Not being in the U.S., I have to depend on others to tell me: how prominently have U.S. media reported that one of the main parties in the likely ruling coalition is called the Supreme Council for Islamic Revolution in Iraq?
Oh, and speaking of memories, does anyone remember how our invasion of Afghanistan was really cool because it was going to liberate Afghan women from the oppression of fundamentalist Islam?
Consider the plans of the probable big winner on Sunday, the Shiite coalition unofficially endorsed by the chap in the big poster, Grand Ayatollah Sistani.

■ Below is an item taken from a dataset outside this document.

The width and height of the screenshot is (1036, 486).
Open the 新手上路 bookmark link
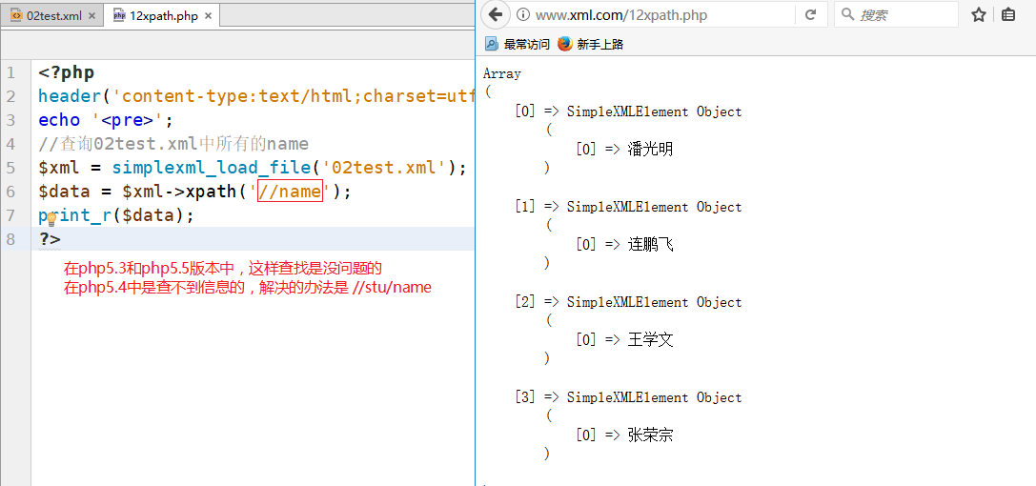tap(599, 44)
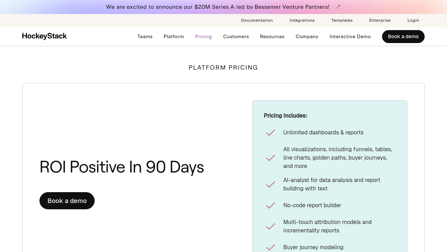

At least this move might create a rare opportunity for Arab Muslims and Israeli Jews to make common cause; matters of personal status are governed in Israel by religious law, which has left a number of Jewish wives in dire straits when their husbands wouldn't allow them a divorce, so their Iraqi sisters will have someone to turn to when the same thing happens to them.[The Shiite coalition] will seek to implement religious law in the place of civil law for matters of personal status, and possibly in other realms, such as commerce. Islamic law has provisions for matters such as marriage, divorce, inheritance, alimony and so forth. Muslim fundamentalists throughout the world have adopted as one of their main political goals the repeal of civil laws that were most often adopted during or just after the age of European colonialism (roughly from the mid-1700s until the 1960s), and to replace them with a rigid and often medieval interpretation of Islamic law.

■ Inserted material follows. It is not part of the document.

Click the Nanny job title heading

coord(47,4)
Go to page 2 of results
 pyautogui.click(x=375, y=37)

This form of Islamic law (which in other hands can be dynamic and innovative) would typically deny divorced women any inheritance, give girls half the inheritance received by their brothers, restrict women's right to initiate divorce, restrict women's appearance in public, and make the testimony of women in court worth half that of a man. Middle-class Sunni Arabs and educated women, along with most Kurds, would likely strongly resist this initiative. The Supreme Council for Islamic Revolution in Iraq, among the main Shiite parties, and Grand Ayatollah Sistani have already telegraphed their desire for this change.
This democracy stuff is a bit more complicated than "Yippee! They held an election!" No one knows for sure what's going to happen next in Iraq. My pessimism isn't certitude; I just think the odds favor a pretty dismal future.